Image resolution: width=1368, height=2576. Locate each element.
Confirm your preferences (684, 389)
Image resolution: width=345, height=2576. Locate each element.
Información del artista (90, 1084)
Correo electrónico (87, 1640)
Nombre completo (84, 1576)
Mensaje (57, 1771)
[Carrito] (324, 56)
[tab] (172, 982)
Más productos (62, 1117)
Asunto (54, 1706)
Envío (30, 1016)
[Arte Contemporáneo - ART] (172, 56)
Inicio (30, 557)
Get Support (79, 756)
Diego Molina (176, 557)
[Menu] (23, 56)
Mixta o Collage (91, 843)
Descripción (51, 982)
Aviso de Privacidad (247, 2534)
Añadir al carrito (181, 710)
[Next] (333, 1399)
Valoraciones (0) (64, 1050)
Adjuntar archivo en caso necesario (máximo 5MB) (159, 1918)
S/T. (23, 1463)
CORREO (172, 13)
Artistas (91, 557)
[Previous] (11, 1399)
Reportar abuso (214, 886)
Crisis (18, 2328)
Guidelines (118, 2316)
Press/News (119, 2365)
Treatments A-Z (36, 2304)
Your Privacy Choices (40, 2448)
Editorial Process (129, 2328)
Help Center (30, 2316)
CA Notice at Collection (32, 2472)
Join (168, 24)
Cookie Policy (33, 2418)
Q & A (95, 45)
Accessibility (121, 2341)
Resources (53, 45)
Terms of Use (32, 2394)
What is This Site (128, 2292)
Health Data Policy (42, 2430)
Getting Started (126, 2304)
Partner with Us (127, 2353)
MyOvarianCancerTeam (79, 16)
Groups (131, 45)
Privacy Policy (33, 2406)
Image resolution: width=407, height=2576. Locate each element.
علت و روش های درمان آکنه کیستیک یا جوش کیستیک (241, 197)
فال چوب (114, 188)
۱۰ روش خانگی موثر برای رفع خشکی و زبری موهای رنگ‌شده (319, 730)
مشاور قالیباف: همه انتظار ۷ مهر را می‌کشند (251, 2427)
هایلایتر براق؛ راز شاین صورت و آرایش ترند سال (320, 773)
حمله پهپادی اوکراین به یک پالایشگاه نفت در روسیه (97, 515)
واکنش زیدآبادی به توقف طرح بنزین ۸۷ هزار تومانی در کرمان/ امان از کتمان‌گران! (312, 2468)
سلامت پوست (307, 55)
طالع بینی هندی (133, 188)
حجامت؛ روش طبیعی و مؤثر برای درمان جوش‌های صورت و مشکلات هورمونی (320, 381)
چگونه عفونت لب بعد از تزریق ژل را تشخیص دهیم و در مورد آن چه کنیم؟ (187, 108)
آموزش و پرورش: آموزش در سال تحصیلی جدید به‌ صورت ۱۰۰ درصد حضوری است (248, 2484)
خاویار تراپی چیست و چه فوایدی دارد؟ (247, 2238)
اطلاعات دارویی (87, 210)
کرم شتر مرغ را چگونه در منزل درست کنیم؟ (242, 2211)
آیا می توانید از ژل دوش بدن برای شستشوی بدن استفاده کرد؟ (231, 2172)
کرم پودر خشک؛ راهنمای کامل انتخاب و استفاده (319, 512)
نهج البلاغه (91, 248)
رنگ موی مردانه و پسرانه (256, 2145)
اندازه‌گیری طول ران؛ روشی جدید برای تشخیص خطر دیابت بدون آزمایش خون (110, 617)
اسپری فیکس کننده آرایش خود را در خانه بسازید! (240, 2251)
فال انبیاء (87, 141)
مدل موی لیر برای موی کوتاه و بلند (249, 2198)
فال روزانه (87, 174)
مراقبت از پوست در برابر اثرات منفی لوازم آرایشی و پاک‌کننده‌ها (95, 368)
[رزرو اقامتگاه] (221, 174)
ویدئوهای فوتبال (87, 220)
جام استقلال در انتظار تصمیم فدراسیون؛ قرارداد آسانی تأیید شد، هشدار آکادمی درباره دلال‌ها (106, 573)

--

Check the entries above line by line and return each one containing the word "درمان".

علت و روش های درمان آکنه کیستیک یا جوش کیستیک (241, 197)
حجامت؛ روش طبیعی و مؤثر برای درمان جوش‌های صورت و مشکلات هورمونی (320, 381)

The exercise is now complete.